▸ **Selected excerpt**

##############################

China to Allow Australian Coal Cargo Ashore Despite Ban

China is set to allow a shipment of Australian coal into the country, according to a person familiar with the matter, despite a ban on such imports remaining in place as tensions between Beijing and Canberra escalate.

A cargo of 135,000 tons of Australian thermal coal on the vessel Alpha Era, which has been waiting almost six months to unload at the southern Chinese port of Fangchenggang, is expected to clear customs and is bound for a local user, said the person, who asked not to be identified because the information is private.

Two other ships, the Dong-A Eos and the Dong-A Astrea, recently completed unloading Australian coal at the port of Jingtang, while a third vessel, the Dong-A Oknos, is in the process, according to data intelligence firm Kpler. It’s not clear if those cargoes will also be cleared by customs, and it remains uncertain whether the unloadings are exceptions to meet specific demand, or a sign of a broader unfreezing of Australian coal imports into China.

##############################

▸ **Data lines**
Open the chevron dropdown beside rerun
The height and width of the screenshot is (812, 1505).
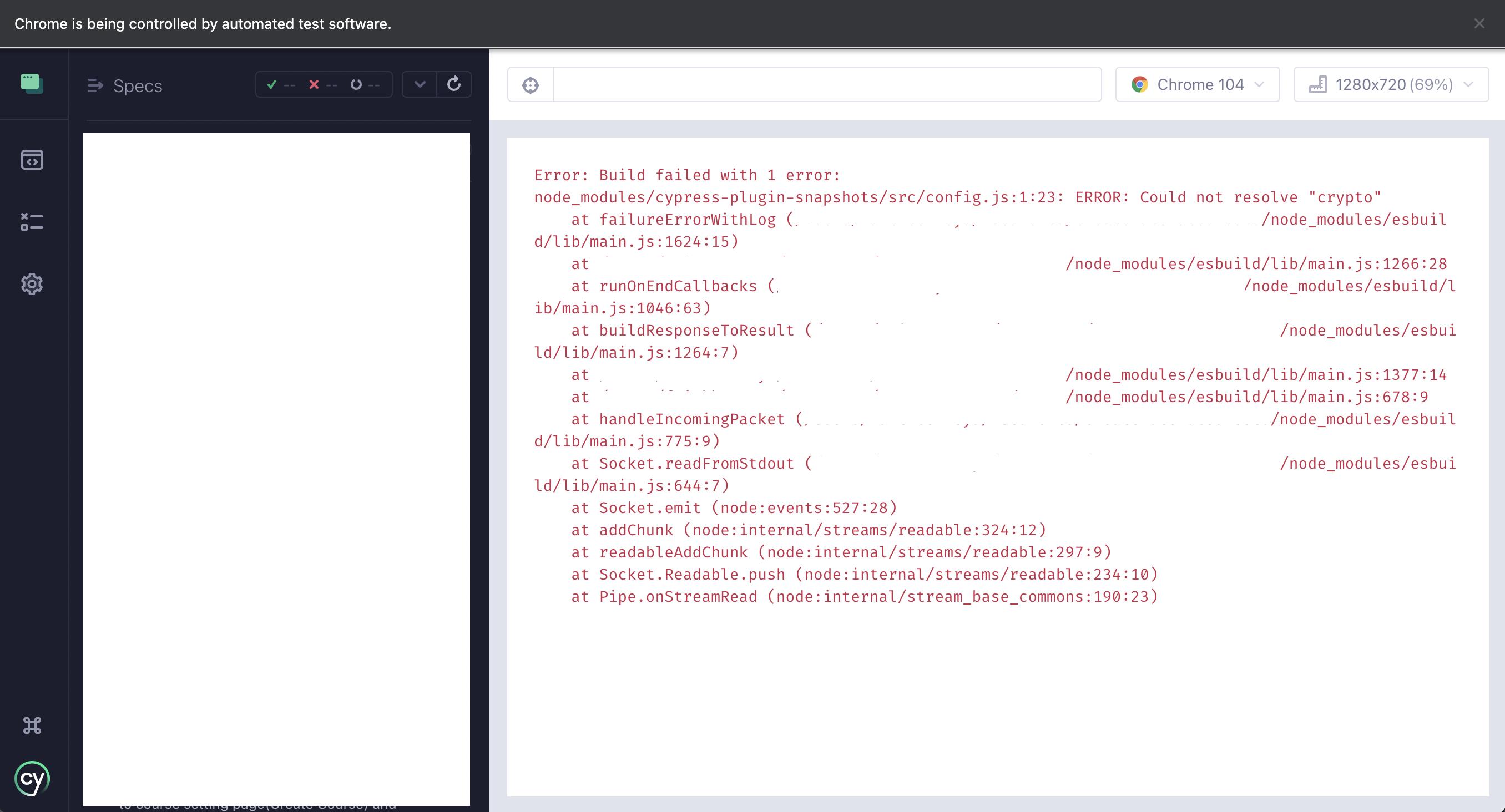click(420, 84)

##############################

▸ **What the task asks**
Reproduce the Australian coal article word for word from "China to Allow" to "and Canberra escalate.".

▸ **Result**
China to Allow Australian Coal Cargo Ashore Despite Ban

China is set to allow a shipment of Australian coal into the country, according to a person familiar with the matter, despite a ban on such imports remaining in place as tensions between Beijing and Canberra escalate.